◆ Data to process:
======
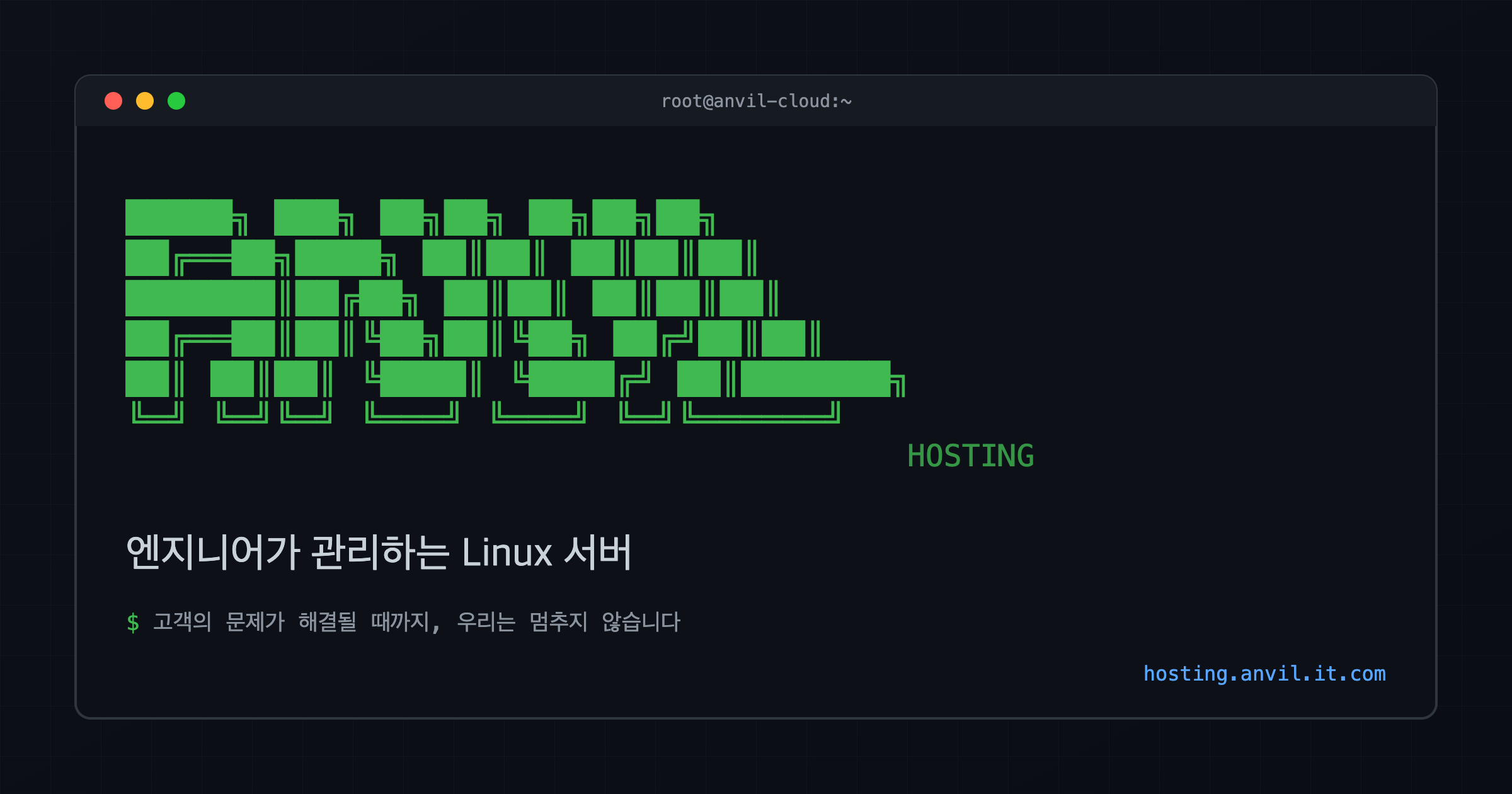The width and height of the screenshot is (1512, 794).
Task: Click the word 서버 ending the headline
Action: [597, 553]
======
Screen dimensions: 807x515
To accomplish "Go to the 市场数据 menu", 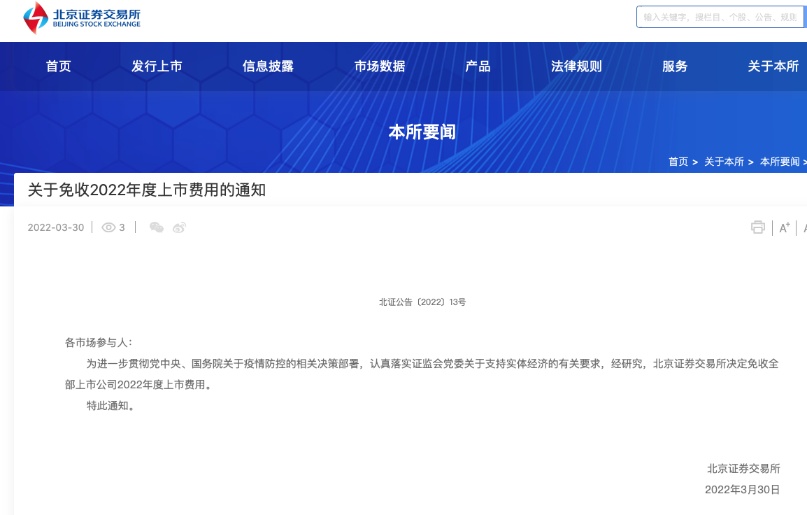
======
Leaving out each picture, repeat exactly the lines above from the one that contains "Screen dimensions: 807x515" through the one that contains "to the 市场数据".

◆ Written solution:
Screen dimensions: 807x515
To accomplish "Go to the 市场数据 menu", 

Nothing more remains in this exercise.